By David Kurlander

President Biden last week endorsed efforts by congressional Democrats to rein in presidential war powers. Biden’s seeming willingness to limit his own authority comes after he authorized strikes on Iranian proxy groups in Syria, prompting bipartisan criticism in the Senate. Another set of airstrikes in April 1986—President Reagan’s retaliatory attacks against Muammar Gaddafi’s Libya—elicited a similar legislative referendum on presidential war powers. The dynamics surrounding Reagan’s limited involvement of Congress in the strikes are a reminder of the perennial tug-of-war over how to order military intervention against hostile regimes.

The relationship between Libya and the United States hit a low ebb in early 1986. Over the previous year, Gaddafi helped terrorist Abu Nidal, whose Fatah group violently pursued Palestinian liberation, with a number of bombings. U.S. intelligence blamed Gaddafi and Nidal for concurrent December 1985 attacks on airport terminals in Vienna and Rome, as well as a botched hijacking of an EgyptAir flight that led to the killings of 38 passengers. 

In January 1986, President Reagan issued an executive order levying strict economic sanctions in response to the airport attacks. In an East Room news conference announcing the punishment, Reagan took a hard rhetorical line against the Libyan leader: “Qaddafi deserves to be treated as a pariah in the world community.”

▸ **Data section**:
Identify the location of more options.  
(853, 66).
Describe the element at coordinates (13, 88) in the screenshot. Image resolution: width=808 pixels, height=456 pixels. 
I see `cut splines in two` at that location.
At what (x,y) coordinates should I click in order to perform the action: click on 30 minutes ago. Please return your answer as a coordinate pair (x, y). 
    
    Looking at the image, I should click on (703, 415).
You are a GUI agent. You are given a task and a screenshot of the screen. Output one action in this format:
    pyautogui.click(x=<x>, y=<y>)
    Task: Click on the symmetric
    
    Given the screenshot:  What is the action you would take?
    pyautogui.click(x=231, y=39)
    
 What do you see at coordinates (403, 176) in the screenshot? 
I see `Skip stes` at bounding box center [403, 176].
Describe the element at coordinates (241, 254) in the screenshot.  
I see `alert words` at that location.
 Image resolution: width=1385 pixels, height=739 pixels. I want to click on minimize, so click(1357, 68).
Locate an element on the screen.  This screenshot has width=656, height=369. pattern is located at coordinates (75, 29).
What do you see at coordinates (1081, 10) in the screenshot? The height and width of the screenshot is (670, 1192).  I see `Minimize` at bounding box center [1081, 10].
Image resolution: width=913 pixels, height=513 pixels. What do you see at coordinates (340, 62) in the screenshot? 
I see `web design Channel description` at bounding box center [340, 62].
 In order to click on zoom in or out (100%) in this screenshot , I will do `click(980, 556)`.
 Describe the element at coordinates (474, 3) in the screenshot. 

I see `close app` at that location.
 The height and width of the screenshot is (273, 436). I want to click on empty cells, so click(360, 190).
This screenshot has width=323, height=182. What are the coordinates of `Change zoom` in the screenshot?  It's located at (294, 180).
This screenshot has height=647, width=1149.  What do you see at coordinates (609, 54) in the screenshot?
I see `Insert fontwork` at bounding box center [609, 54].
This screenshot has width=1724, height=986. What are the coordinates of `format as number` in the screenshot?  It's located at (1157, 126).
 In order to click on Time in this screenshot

▸ **Task statement**:
In the article on presidential war powers, what did President Reagan issue in January 1986 in response to the airport attacks?

▸ **Task output**:
An executive order levying strict economic sanctions.